You may have noticed that 2014’s stock market bears little resemblance to the one we saw in 2013.
As 361 Capital Research analyst Blaine Rollins maintains, “2013 was easy.” Rollins says last year that most sectors gained on a weekly or monthly basis, with most of the movement positively correlated.1
This year – not so much. Each week or month, Rollins wrote recently, a different sector tries to show off at the detriment of others. One week, health care is crushing cyclicals, then utilities are beating up on technology, followed by materials trouncing utilities.
Last week, he noted, financials rallied, while health care and utilities slumped. While this might be a good time for short-term investors to hunt for momentum plays, for longer-term investors the queasiness could be overwhelming.
And while overall volatility has been relatively stable over the past six weeks, the consolidation has been at a higher level than where things leveled off in last year’s last quarter. In addition, we’ve seen three spikes above the Volatility Index’s 200-day moving average since the beginning of December.
Meanwhile, as the first quarter comes to an end, the flat performance of the S&P 500 vs. the 30% run-up in stocks in 2013, may become harder for investors to reconcile.
As Jon Ogg noted on 24/7 Wall St., “investors have to start asking themselves if it is time to start getting defensive.” For starters, he cites the market’s recent tendency to sell off after hitting new highs. Then you throw in the uncertainty in China and Russia, the selloff in speculative (according to Ogg) biotech stocks, and the rate of initial public offerings being “off the charts.”2
And last but not least, the rally in small-cap stocks has hardly let up. Ogg puts it simply: “This is generally the climate that equity investors who want to maintain exposure to stocks tend to become more defensive.”

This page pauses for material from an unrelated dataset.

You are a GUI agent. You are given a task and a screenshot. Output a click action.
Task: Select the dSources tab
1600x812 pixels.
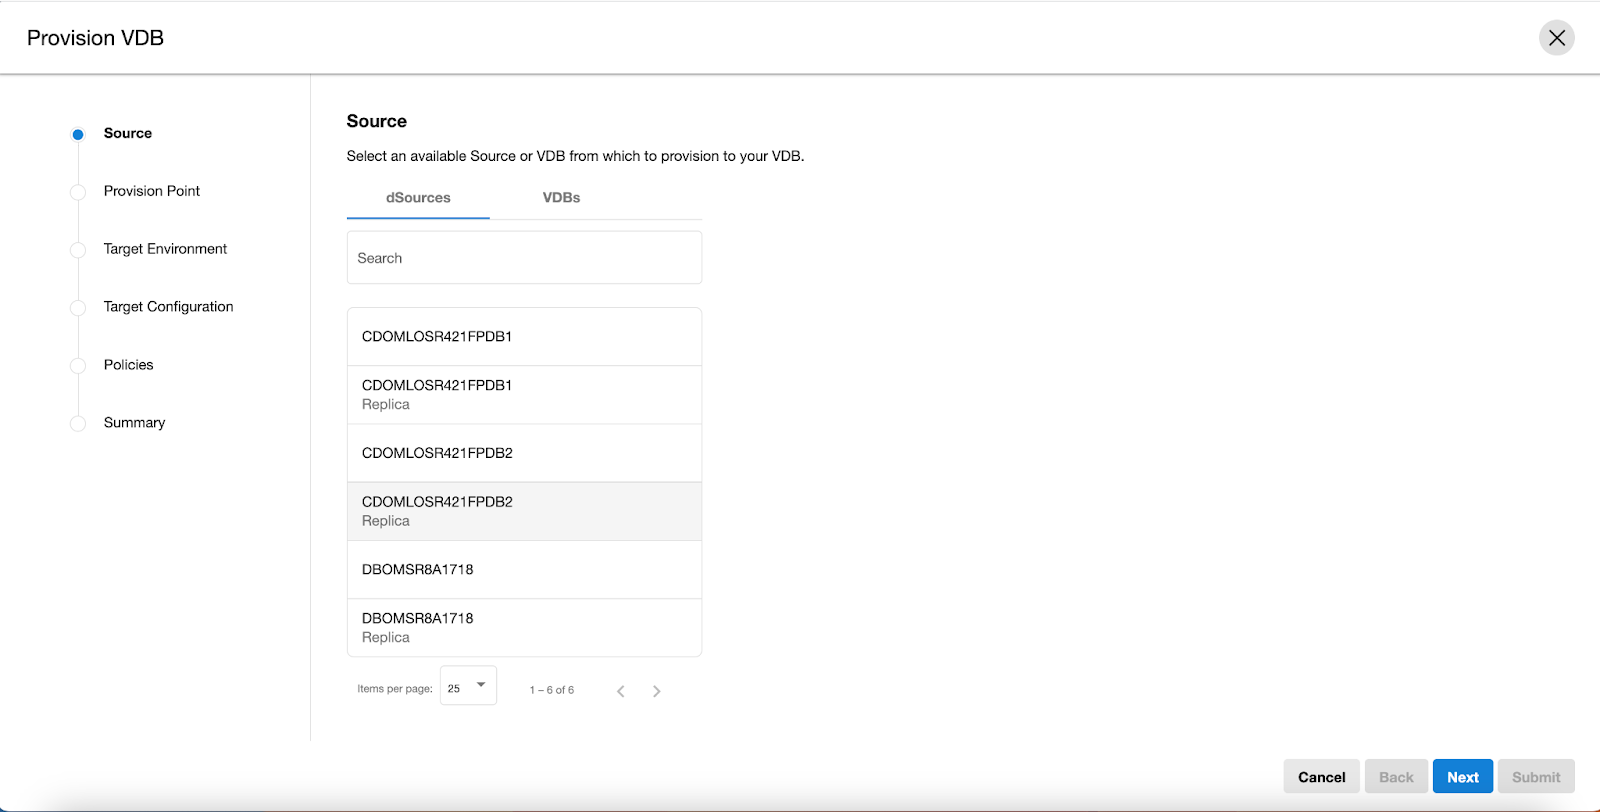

Also in that camp is IVA Worldwide fund manager Charles de Vaulx, who told the Wall Street Journal earlier this month that the past two years of gains in US stocks were “rational exuberance.” Interest rates in developed economies have been extremely low, pushing investors into riskier investments, he said. Among US companies, profit margins are near record, while corporate bonds aren’t offering enough returns to offset their risks.3
But de Vaulx said those trends aren’t sustainable. Within the next three years, he expects major central banks to start raising rates, at which time “equities should be in trouble.” Also, profit margins are unlikely to stay at such lofty levels, in part as labor costs finally start to rise.
If this vision of the near-term investing world resonates for you, one defensive-investing alternative is the Low Beta motif, which includes a portfolio of individual stocks that have tended to move less –either way – in relation to the broader market’s swings.
The motif has gained 1.4% over the past month; the S&P 500 is flat during that same time period. Over the last 12 months, the motif is up 9.3%. The S&P 500, in that time, has gained 21%.
1Blaine Rollins, 361 Capital Weekly Research Briefing, March 24, 2014, http://www.361capital.com/weekly-briefings/feeling-dizzy/, (accessed March 26, 2014.
2Jon C. Ogg, “Four Defensive Stocks for Cautious Investors,” 247wallst.com, March 24, 2014, http://247wallst.com/investing/2014/03/24/four-defensive-stocks-for-cautious-investors/, (accessed March 26, 2014).
3Tom Lauricella, “Defensive Investors See Warning Signs,” WSJ.com, March 3, 2014.